During the 1950 and 60s, the FBI surveilled and harassed Dr. King, his family, and his associates. The bureau wiretapped his phone and monitored his movements, taking advantage of times when he seemed particularly upset or depressed. In one instance, the FBI sent him an tape that allegedly contained audio of him having an affair. With it came a letter threatening Dr. King with public exposure if he didnt kill himself, and claiming that the sender had evidence of other affairs.
<snip>
Aristus
(66,487 posts)The whole idea of someone not 'being smart eough' to kill another human being and make an escape is a little unrealistic.
Anyway, James Earl Ray was apprehended, arrested, tried, convicted, and sentenced. If he was really intelligent, he would have gotten away with it.
It's a rather understandable desire to want people to be incapable of committing the unthinkable alone. It makes some people less anxious (God knows why...) to think that there is a shadowy cabal controlling everything, and that every world-changing event, like the assassinations of JFK, RFK, and MLK are all part of a well-planned and executed formula for changing (or preserving) whatever it is the Illuminati guys want.
RandySF
(59,542 posts)He believes that Oswald and Sirhan acted alone in killing the Kennedys.
dsc
(52,172 posts)which would likely have let him get away with it for a decade or so.
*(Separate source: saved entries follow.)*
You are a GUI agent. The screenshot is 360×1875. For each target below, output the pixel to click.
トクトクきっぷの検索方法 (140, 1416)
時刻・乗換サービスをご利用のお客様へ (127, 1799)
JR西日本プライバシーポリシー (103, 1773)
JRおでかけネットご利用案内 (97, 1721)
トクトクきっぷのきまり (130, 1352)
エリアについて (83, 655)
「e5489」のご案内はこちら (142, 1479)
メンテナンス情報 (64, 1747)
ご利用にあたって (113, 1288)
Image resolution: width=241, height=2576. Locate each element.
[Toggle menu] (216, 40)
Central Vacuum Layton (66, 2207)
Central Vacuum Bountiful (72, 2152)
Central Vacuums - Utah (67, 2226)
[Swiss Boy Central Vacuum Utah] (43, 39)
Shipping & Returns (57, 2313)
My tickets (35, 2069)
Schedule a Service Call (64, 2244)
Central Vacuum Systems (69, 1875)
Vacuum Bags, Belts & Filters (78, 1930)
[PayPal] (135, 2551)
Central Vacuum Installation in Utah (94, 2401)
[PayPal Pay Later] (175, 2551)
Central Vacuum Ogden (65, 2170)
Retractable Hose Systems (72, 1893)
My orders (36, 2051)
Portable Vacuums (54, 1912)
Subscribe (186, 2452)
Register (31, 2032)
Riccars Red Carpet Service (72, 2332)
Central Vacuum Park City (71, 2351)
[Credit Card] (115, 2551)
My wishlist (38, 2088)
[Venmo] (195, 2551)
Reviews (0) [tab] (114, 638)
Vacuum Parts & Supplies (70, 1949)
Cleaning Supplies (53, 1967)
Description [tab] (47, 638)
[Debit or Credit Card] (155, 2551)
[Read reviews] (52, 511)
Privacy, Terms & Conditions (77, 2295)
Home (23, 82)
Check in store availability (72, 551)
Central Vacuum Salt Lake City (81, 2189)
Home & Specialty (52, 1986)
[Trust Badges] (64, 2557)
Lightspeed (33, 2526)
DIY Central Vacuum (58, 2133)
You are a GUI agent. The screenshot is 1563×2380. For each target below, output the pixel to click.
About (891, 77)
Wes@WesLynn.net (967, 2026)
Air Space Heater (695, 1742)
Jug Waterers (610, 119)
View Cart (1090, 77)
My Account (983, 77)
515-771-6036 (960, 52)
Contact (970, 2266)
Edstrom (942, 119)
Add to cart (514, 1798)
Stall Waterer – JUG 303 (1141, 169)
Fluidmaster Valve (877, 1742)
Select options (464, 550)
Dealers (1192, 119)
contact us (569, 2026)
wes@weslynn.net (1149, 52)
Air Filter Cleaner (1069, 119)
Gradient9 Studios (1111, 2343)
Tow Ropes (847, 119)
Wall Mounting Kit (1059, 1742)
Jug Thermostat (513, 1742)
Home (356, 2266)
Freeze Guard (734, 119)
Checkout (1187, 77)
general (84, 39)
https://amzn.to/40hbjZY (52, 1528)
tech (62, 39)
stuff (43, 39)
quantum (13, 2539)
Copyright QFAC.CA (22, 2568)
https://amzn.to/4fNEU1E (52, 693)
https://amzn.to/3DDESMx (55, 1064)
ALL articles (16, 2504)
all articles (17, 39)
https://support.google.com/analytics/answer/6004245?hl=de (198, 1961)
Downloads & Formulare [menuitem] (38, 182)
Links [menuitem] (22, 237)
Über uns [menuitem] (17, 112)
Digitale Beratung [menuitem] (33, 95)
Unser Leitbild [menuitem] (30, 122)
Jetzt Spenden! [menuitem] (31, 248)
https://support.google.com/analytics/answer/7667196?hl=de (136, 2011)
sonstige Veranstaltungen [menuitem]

Had he gotten to South Africa he might have made it to the 1990's. He only got caught by Canada doing a painstaking search of passports granted in the time he got his.
Farmer-Rick
(10,222 posts)Organized crime. The KKK had been paying the mob to murder MLK for years and KKK members were starting to grumble. So organized crime got on the ball and hired a gun man.
Of course the FBI looked the other way and let it happen because they had info on Hoover as a cross dresser.
hedda_foil
(16,376 posts)Unfortunately that was. back when being gay was a crime and devastated lives.
EffieBlack
(14,249 posts)Thats an urban legend started by a mob lawyers ex-wife who claimed she saw him dressed as a woman at a couple of parties where he had sex with Roy Cohn, her husband and several young boys while someone read to him from the Bible. Not only is the story ridiculous, no one else has ever claimed to have seen such a thing, but, for some reason, her story has become urban legend.
gopiscrap
(23,766 posts)EffieBlack
(14,249 posts)There were a number of people and groups who wanted Dr. Kng dead and word floated all around of various bounties on his head. I believe that James Earl Ray was well aware of these bounties - they were fairly common knowledge especially in prisons and among criminals - and decided to kill Dr. King and collect some money AND be a hero in a crowd he admired, no longer just a two bit petty thief. He did the deed but instead of being hailed a hero, he just became an even more pathetic loser than he already was. And he probably never collected a nickel.